Segment Open
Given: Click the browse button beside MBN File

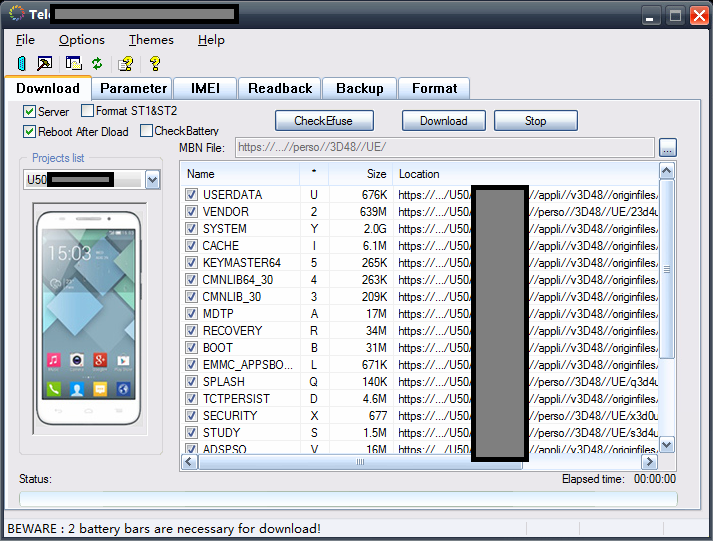Looking at the screenshot, I should [x=668, y=149].
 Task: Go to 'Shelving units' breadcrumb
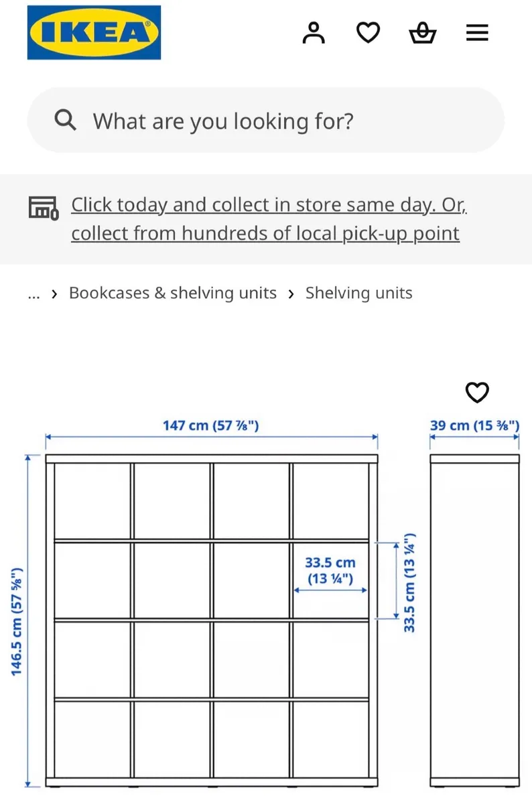coord(359,293)
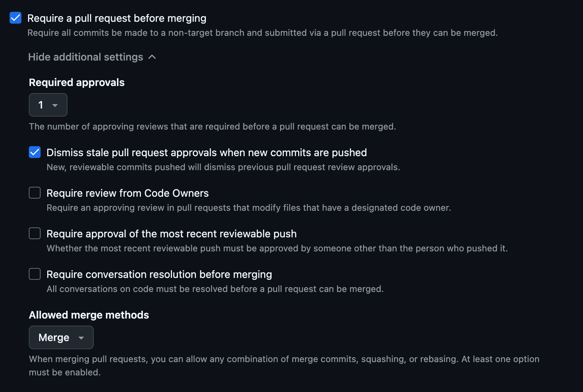Click the caret arrow beside Merge
583x392 pixels.
[x=81, y=338]
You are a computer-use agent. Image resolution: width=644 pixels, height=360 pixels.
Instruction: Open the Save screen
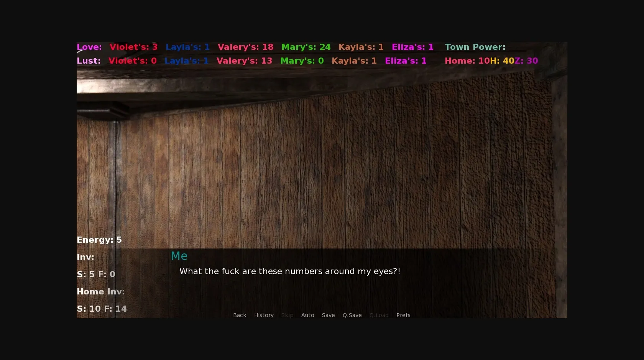coord(328,315)
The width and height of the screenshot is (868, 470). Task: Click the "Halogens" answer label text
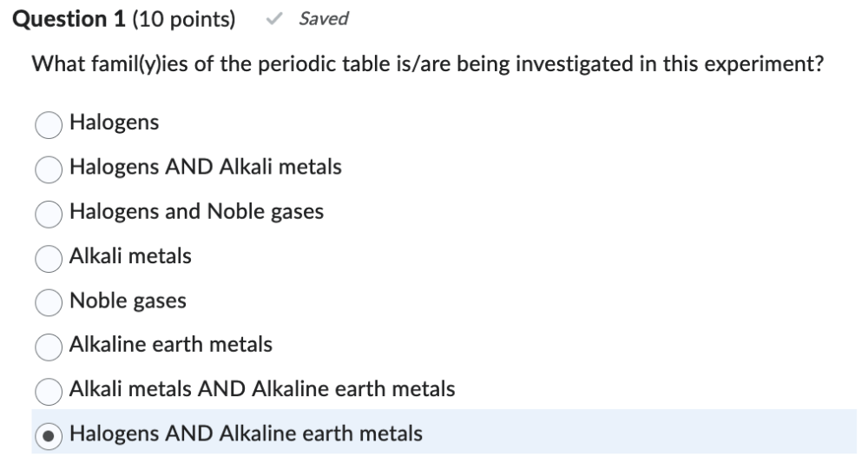tap(115, 122)

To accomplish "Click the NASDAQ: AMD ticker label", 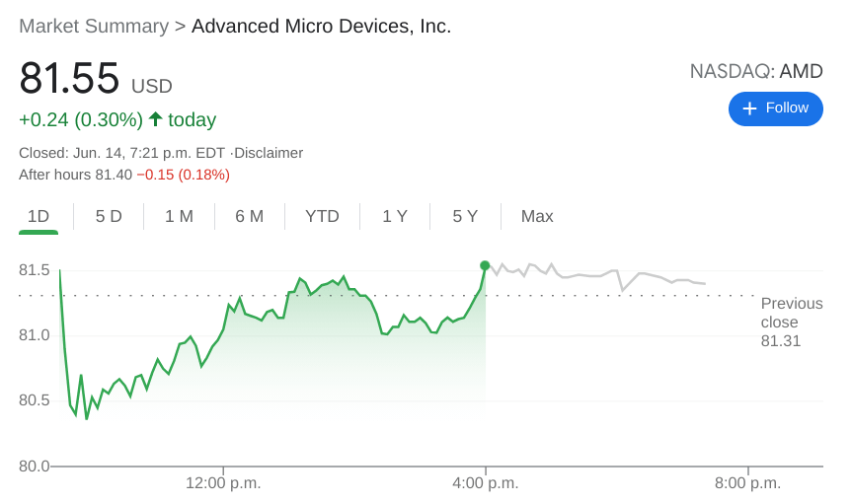I will coord(755,71).
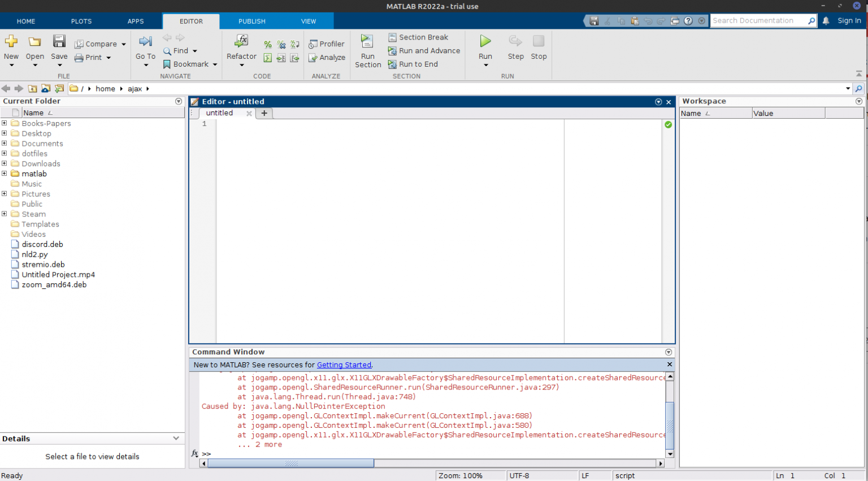Image resolution: width=868 pixels, height=481 pixels.
Task: Open the Find dropdown arrow
Action: tap(195, 51)

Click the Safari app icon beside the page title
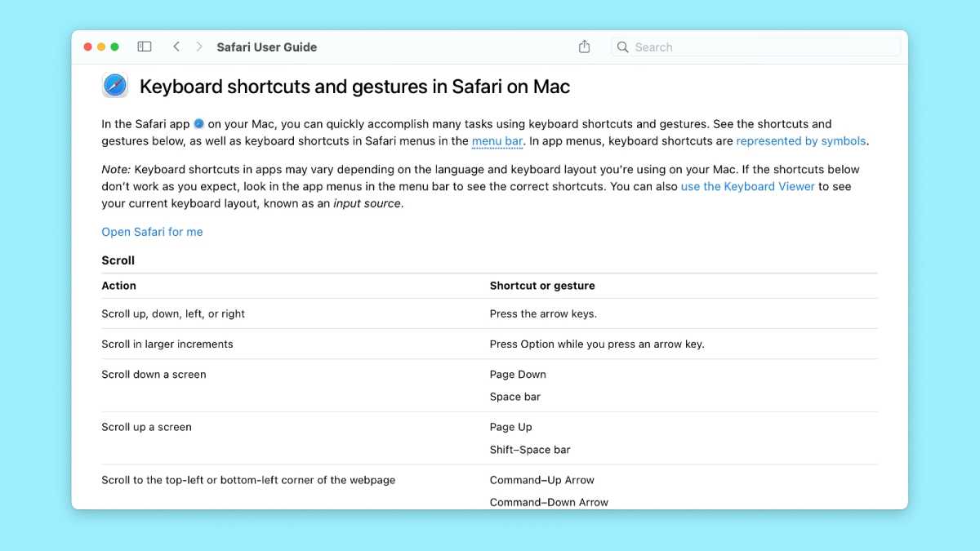pyautogui.click(x=114, y=85)
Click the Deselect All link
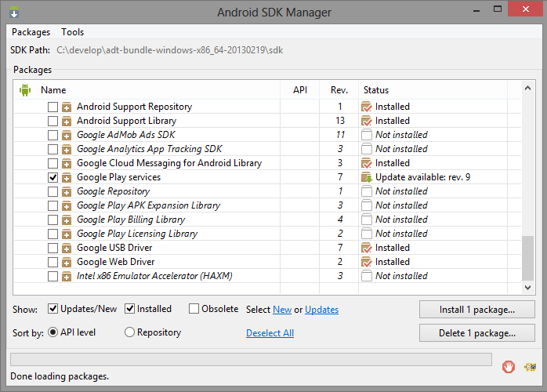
Segment Closed
What to do =
Everything from the line holding "Click the Safari" through the last line of the listing should be written out exactly, except for the pictures.

Solution to this problem =
Click the Safari app icon beside the page title
pyautogui.click(x=114, y=85)
Click the Deselect All link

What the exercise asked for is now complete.